Une troisième voie ?
Une certitude en définitive, il est impossible de faire machine arrière et d’arrêter net la tendance qui sous-tend l’avènement de l’ère post-PC. Les smartphones – et les tablettes également, sans doute – vont continuer à prendre de l’importance. Le changement de paradigme va donc continuer. S’il faut garder les bienfaits de ces nouvelles interfaces et systèmes, qui aboutiront sans doute, après ajustements, à rendre l’informatique accessible, il est nécessaire de préserver tout ce qui rend libre les utilisateurs : possibilités de choisir où sont stockées les données, magasins d’applications non verrouillées, etc.

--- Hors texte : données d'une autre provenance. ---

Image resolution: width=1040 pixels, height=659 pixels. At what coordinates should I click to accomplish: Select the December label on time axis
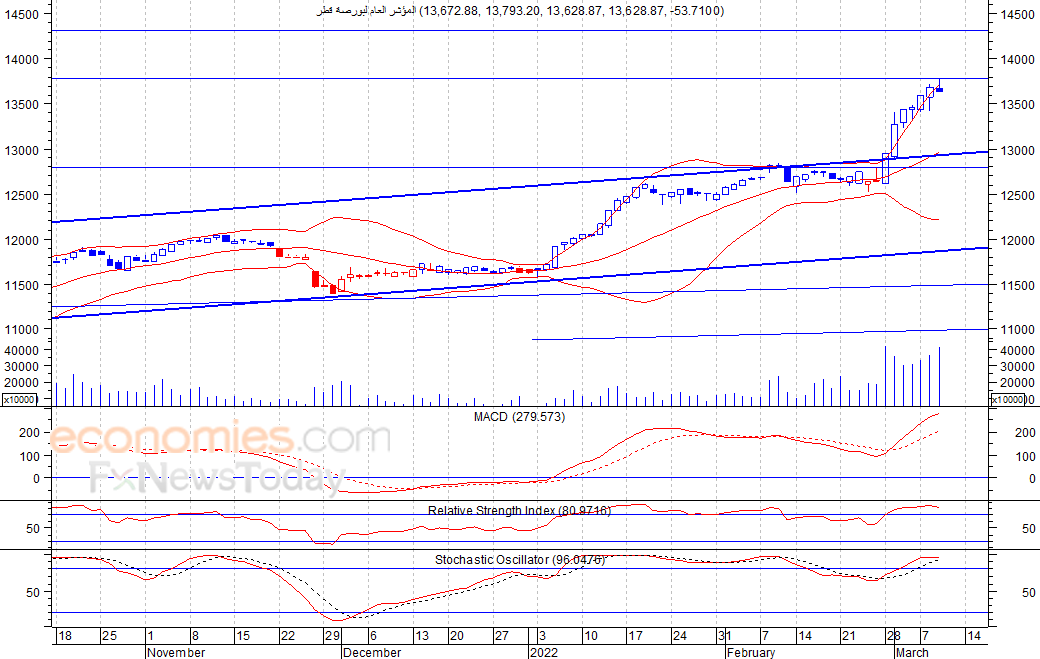[372, 652]
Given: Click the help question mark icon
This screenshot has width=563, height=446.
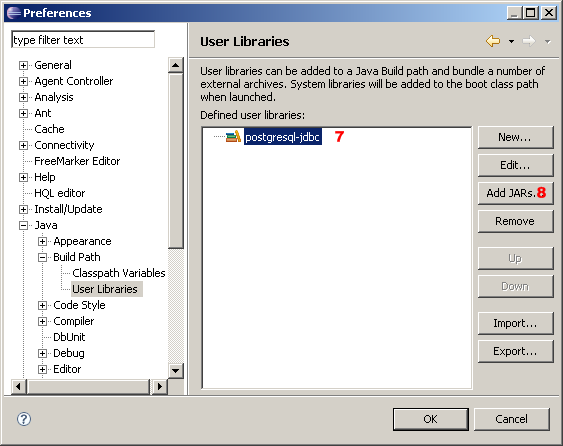Looking at the screenshot, I should [24, 419].
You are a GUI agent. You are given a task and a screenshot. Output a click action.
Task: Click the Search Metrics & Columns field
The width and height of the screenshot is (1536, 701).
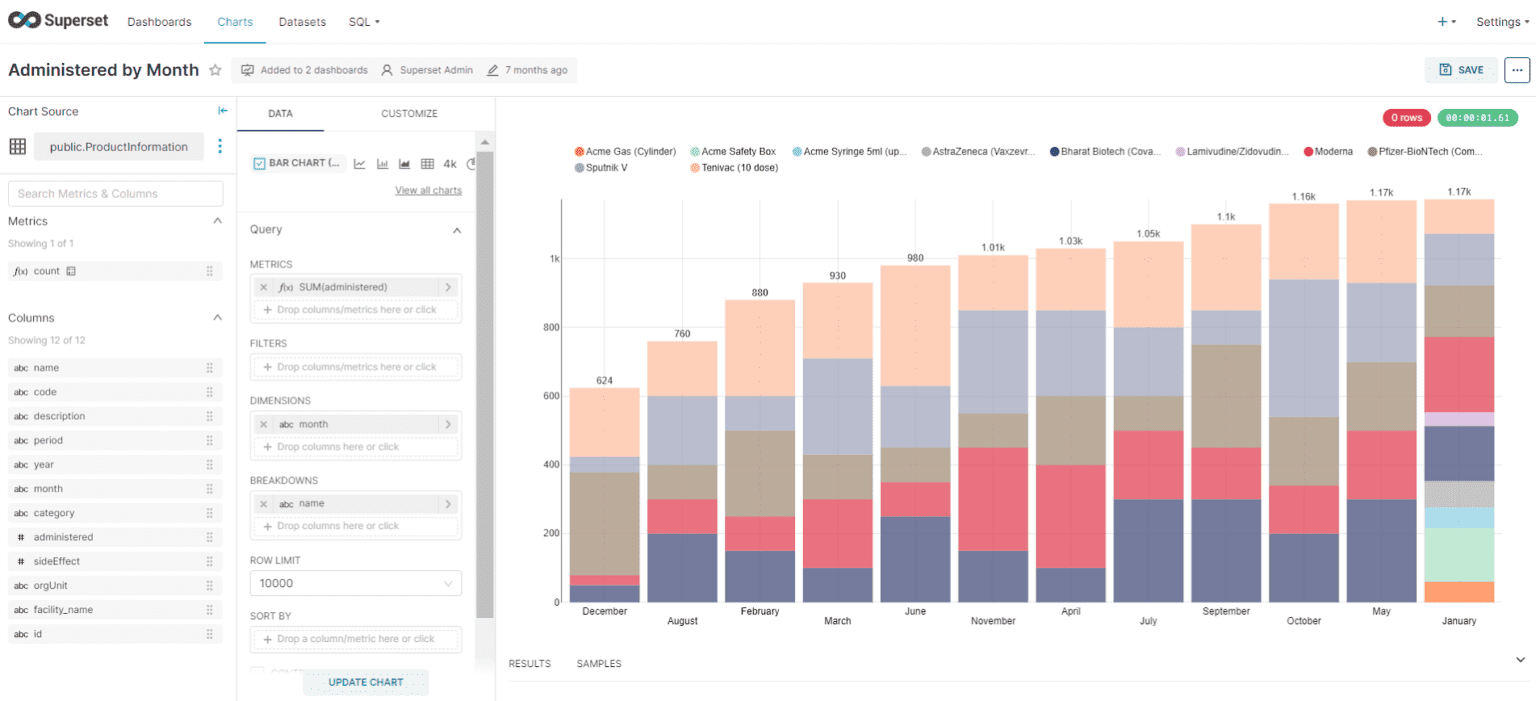point(115,193)
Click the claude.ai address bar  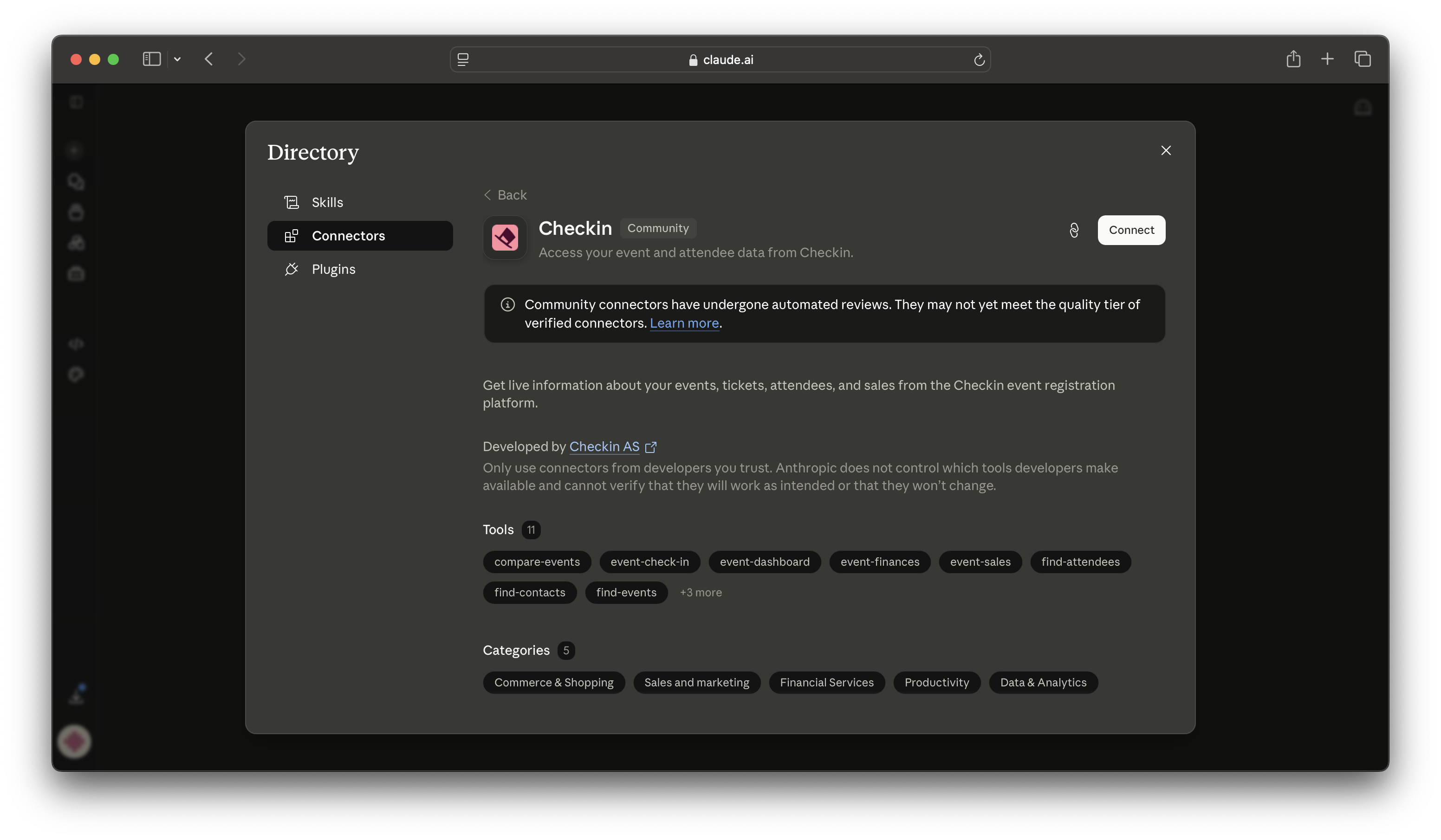720,59
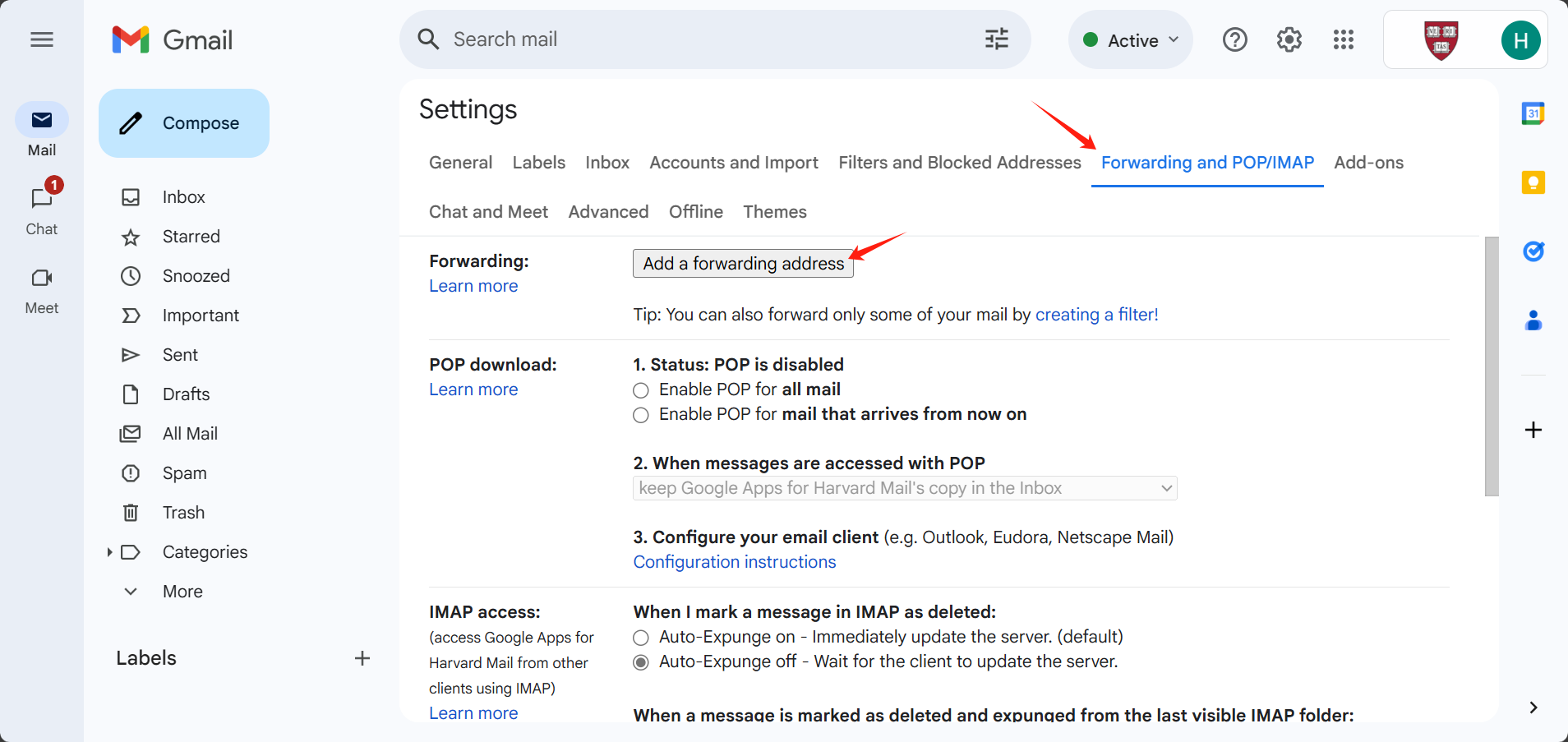
Task: Open the main menu hamburger icon
Action: [42, 39]
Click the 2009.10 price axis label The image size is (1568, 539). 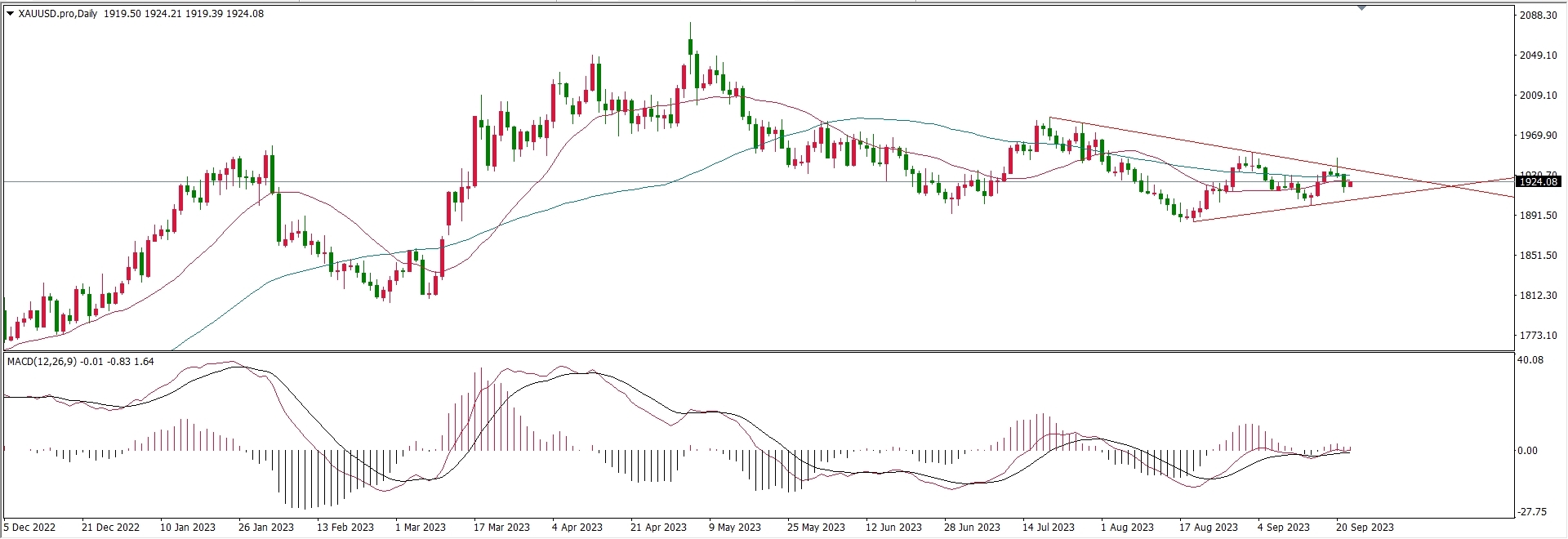point(1538,96)
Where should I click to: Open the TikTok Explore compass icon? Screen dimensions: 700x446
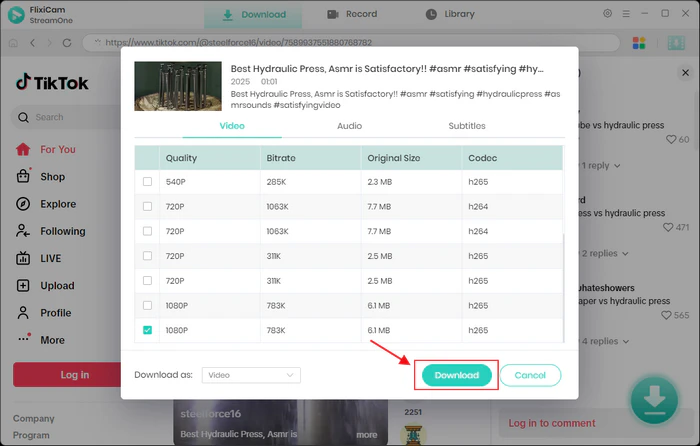[x=23, y=204]
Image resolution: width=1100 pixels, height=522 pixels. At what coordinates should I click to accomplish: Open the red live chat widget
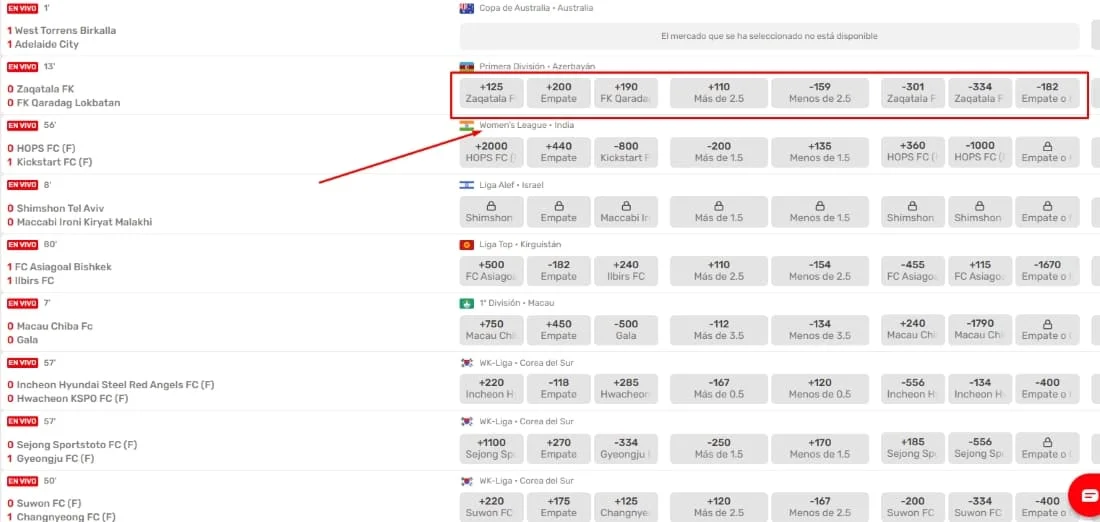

C’est une voie que va tenter d’explorer la fondation Mozilla avec son OS pour mobile, Boot to Gecko, d’ici la fin d’année. Finalement, le Libre, qu’on pouvait croire vaincu et « dépassé » après le coup de tonnerre qu’il a représenté pendant les années 90/2000, pourrait revenir au centre de tout pour les utilisateurs et jouer le rôle primordial qui est le sien : assurer la liberté de choix de tout un chacun dans un monde informatisé. Pour réussir et s’imposer, il devra toutefois arriver à corriger ses points faibles, notamment au niveau des interfaces, ensuite séduire les fabricants, puis les développeurs et enfin les utilisateurs.
Et les utilisateurs sont justement face à un choix. Se contenter de devenir de simple consommateur, sans droits autres que ceux accordés par les conditions générales de vente, dans un monde prémâché pour eux, ou rester ou redevenir des acteurs de leur vie numérique et par là même de leur vie, puisque les deux sont désormais intimement liées.